How much additional margin do I need to reduce my risk during a margin call?
Updated over 5 months ago

Steps to Calculate the Impact of Additional Margin:

  1. Initial Liquidation Price:

    • Formula:
      Initial Liquidation Price = (Average Buy Price × Position Size - Initial Margin) / (Position Size × (1 + Maintenance Margin Rate))

    • Explanation:
      To calculate the initial liquidation price, start by multiplying the average buy price of the asset by the position size (the amount of the asset you're holding). From this product, subtract the initial margin (the collateral you've posted). Next, divide the result by the position size multiplied by one plus the maintenance margin rate (the minimum collateral required to maintain the position).
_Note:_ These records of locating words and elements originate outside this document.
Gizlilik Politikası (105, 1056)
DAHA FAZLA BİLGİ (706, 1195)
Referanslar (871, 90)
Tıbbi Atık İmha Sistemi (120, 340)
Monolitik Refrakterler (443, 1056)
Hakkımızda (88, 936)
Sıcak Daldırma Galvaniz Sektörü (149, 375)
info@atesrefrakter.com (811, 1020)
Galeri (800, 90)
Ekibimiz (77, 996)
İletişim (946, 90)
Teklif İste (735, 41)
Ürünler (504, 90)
This final value is your initial liquidation price, where your position would be automatically closed to prevent further losses.

  2. New Liquidation Price:

    • Formula:
      New Liquidation Price = (Average Buy Price × Position Size - (Initial Margin + Additional Margin)) / (Position Size × (1 + Maintenance Margin Rate))

    • Explanation:
      To calculate the new liquidation price after adding additional margin, use a similar process. Multiply the average buy price by the position size, then subtract the sum of the initial margin and the additional margin. Divide this result by the position size multiplied by one plus the maintenance margin rate. The new liquidation price reflects the adjusted price at which your position would be liquidated after factoring in the additional margin.

  3. Percentage Change in Liquidation Price:

    • Formula:
      Percentage Change = ((New Liquidation Price - Initial Liquidation Price) / Initial Liquidation Price) × 100

    • Explanation:
      To determine the percentage change in the liquidation price, subtract the initial liquidation price from the new liquidation price. Divide this difference by the initial liquidation price, then multiply the result by 100 to express the change as a percentage. This percentage indicates how much the liquidation price has shifted due to the added margin. The more margin you add, the further the liquidation price moves from your entry price, making the position safer.